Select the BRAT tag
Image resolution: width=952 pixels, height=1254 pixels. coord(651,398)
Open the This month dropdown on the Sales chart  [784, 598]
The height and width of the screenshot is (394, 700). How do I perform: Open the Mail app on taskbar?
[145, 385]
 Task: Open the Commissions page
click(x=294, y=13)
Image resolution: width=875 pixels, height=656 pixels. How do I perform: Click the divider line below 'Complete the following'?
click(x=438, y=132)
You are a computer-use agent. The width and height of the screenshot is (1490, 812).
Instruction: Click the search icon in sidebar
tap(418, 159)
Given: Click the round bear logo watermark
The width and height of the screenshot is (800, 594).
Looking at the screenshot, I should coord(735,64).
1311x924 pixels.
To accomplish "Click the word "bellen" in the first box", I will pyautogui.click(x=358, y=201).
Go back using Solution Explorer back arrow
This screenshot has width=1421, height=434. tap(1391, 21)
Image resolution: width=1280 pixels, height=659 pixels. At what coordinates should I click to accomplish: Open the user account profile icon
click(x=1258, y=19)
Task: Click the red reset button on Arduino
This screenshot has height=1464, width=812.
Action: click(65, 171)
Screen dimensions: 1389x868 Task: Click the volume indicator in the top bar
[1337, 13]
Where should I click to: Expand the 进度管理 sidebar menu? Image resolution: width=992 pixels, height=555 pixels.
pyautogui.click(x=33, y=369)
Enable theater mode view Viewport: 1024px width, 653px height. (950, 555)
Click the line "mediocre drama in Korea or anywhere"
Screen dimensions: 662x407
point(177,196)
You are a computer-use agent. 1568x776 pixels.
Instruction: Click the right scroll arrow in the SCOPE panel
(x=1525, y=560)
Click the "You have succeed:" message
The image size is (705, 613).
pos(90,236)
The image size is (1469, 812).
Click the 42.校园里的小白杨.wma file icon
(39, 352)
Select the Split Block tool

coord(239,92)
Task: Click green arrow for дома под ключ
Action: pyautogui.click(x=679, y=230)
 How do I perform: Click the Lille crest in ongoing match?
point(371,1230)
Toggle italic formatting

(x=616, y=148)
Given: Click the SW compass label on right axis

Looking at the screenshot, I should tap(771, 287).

===

YOUR INSTRUCTIONS | Return an exact copy of the listing above, complete in every line.

ANSWER SPACE |
Select the BRAT tag
Image resolution: width=952 pixels, height=1254 pixels. coord(651,398)
Open the This month dropdown on the Sales chart  [784, 598]
The height and width of the screenshot is (394, 700). How do I perform: Open the Mail app on taskbar?
[145, 385]
 Task: Open the Commissions page
click(x=294, y=13)
Image resolution: width=875 pixels, height=656 pixels. How do I perform: Click the divider line below 'Complete the following'?
click(x=438, y=132)
You are a computer-use agent. The width and height of the screenshot is (1490, 812).
Instruction: Click the search icon in sidebar
tap(418, 159)
Given: Click the round bear logo watermark
The width and height of the screenshot is (800, 594).
Looking at the screenshot, I should coord(735,64).
1311x924 pixels.
To accomplish "Click the word "bellen" in the first box", I will pyautogui.click(x=358, y=201).
Go back using Solution Explorer back arrow
This screenshot has width=1421, height=434. tap(1391, 21)
Image resolution: width=1280 pixels, height=659 pixels. At what coordinates should I click to accomplish: Open the user account profile icon
click(x=1258, y=19)
Task: Click the red reset button on Arduino
This screenshot has height=1464, width=812.
Action: click(65, 171)
Screen dimensions: 1389x868 Task: Click the volume indicator in the top bar
[1337, 13]
Where should I click to: Expand the 进度管理 sidebar menu? Image resolution: width=992 pixels, height=555 pixels.
pyautogui.click(x=33, y=369)
Enable theater mode view Viewport: 1024px width, 653px height. (950, 555)
Click the line "mediocre drama in Korea or anywhere"
Screen dimensions: 662x407
point(177,196)
You are a computer-use agent. 1568x776 pixels.
Instruction: Click the right scroll arrow in the SCOPE panel
(x=1525, y=560)
Click the "You have succeed:" message
The image size is (705, 613).
pos(90,236)
The image size is (1469, 812).
Click the 42.校园里的小白杨.wma file icon
(39, 352)
Select the Split Block tool

coord(239,92)
Task: Click green arrow for дома под ключ
Action: pyautogui.click(x=679, y=230)
 How do I perform: Click the Lille crest in ongoing match?
point(371,1230)
Toggle italic formatting

(x=616, y=148)
Given: Click the SW compass label on right axis

Looking at the screenshot, I should tap(771, 287).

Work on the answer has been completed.